◆ To be done
Rewrite these records, substituting "symbol" for every "icon" and leaving everything else unchanged. Leave the pictures out of your answer.

◆ Records for the exercise
[start]
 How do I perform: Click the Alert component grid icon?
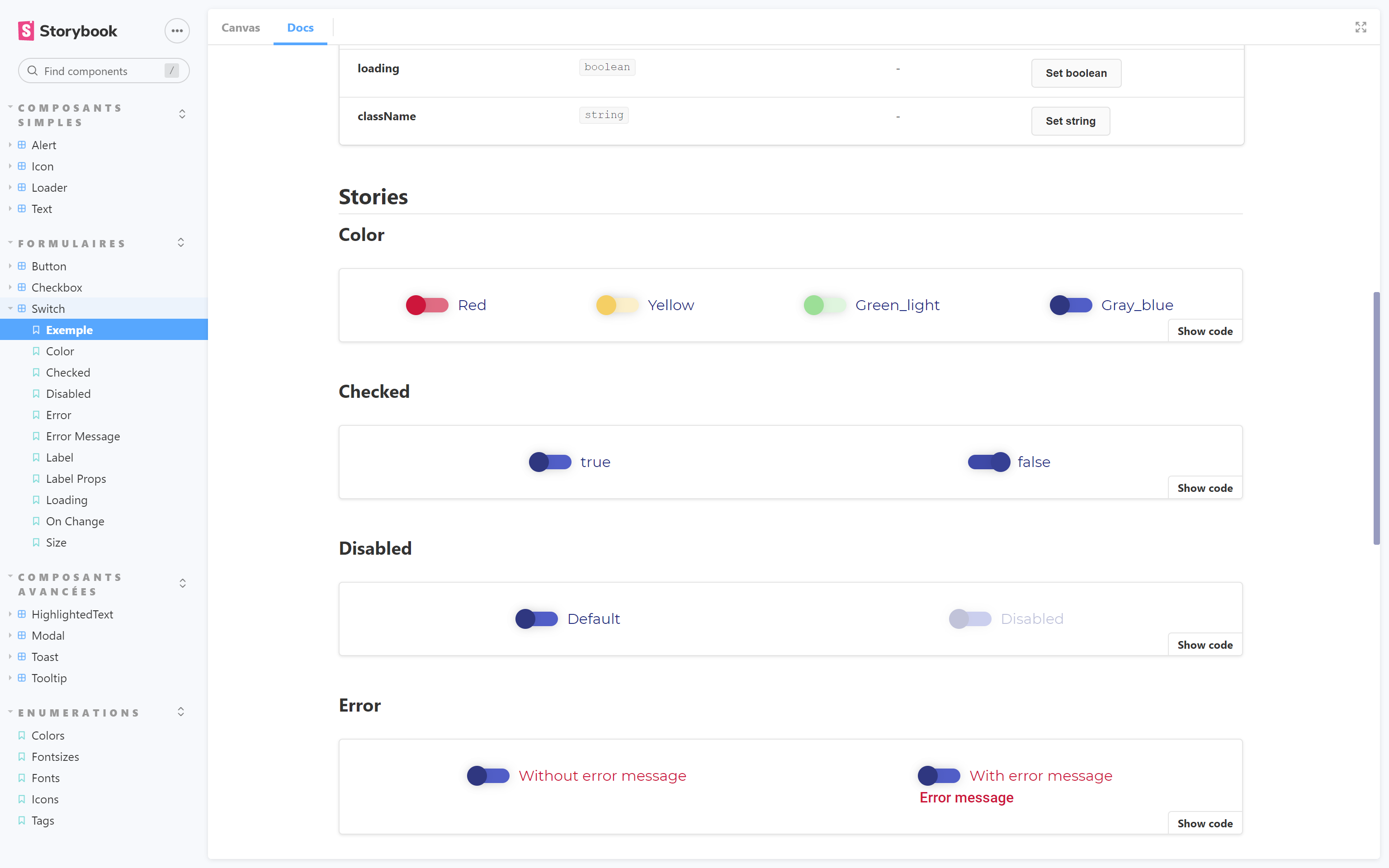[22, 145]
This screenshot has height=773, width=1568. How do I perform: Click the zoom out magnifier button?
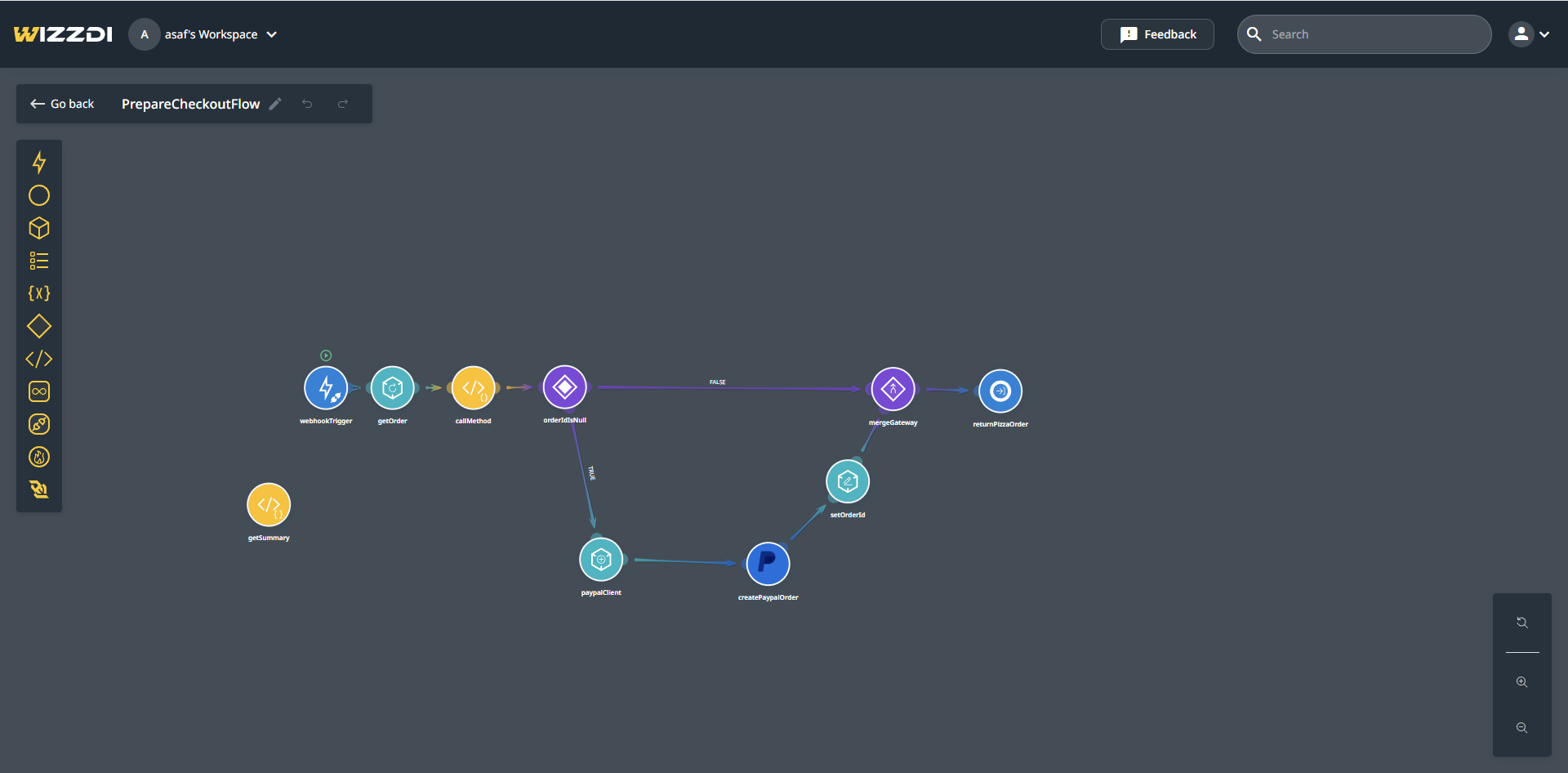click(x=1521, y=728)
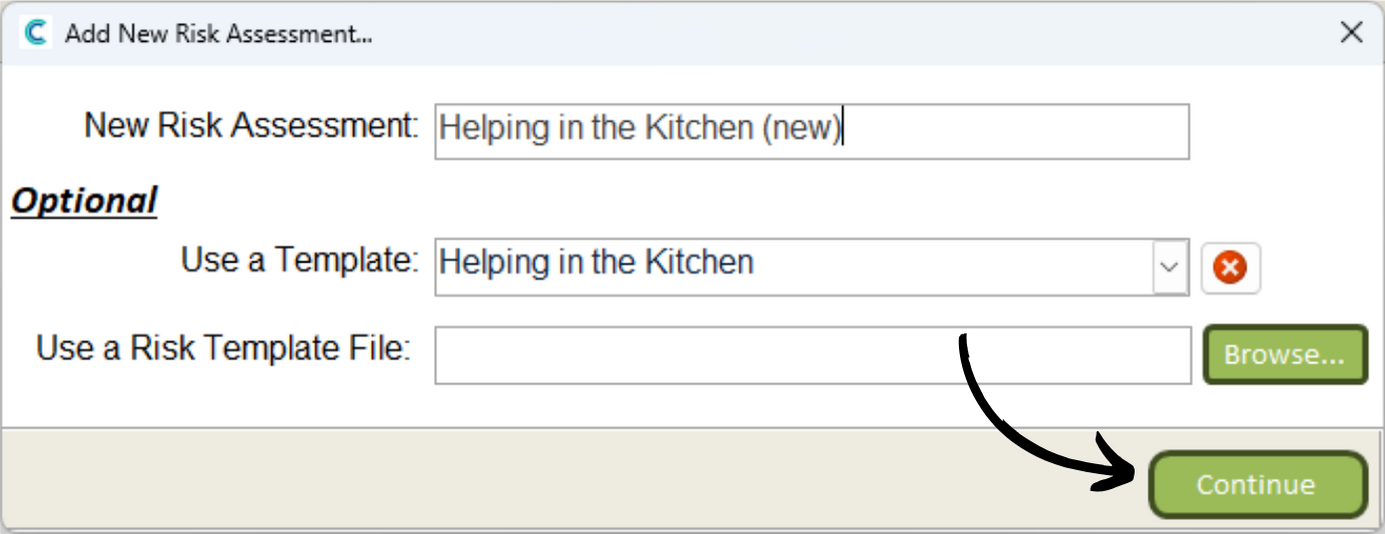This screenshot has width=1385, height=534.
Task: Focus the New Risk Assessment name field
Action: point(811,131)
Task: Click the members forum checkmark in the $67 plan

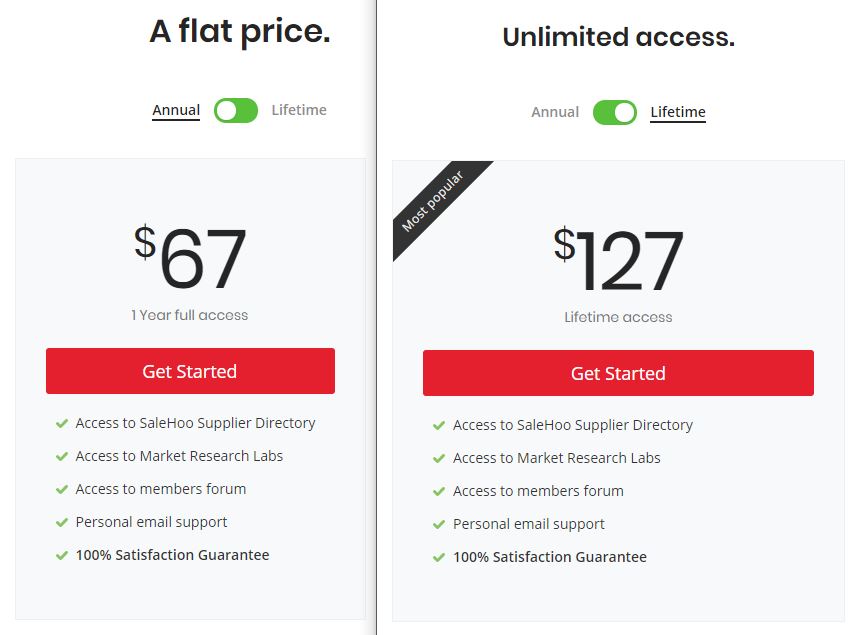Action: (62, 490)
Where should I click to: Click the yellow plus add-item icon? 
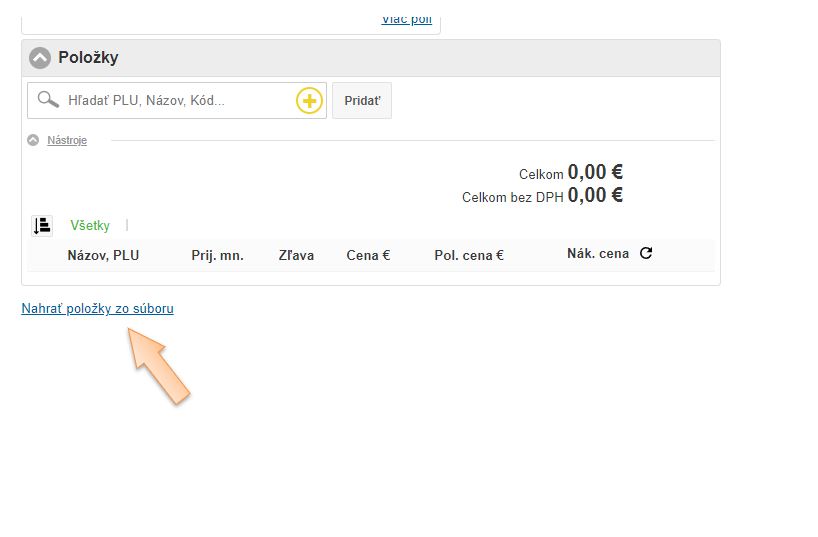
[end]
◆ Solved exercise
 How do I perform: Click the Alert component grid symbol?
[22, 145]
This screenshot has height=773, width=1568. How do I perform: Click the zoom out magnifier button?
click(x=1521, y=728)
This screenshot has width=1385, height=534.
Task: Focus the New Risk Assessment name field
Action: point(811,131)
Task: Click the members forum checkmark in the $67 plan

Action: (62, 490)
Where should I click to: Click the yellow plus add-item symbol? 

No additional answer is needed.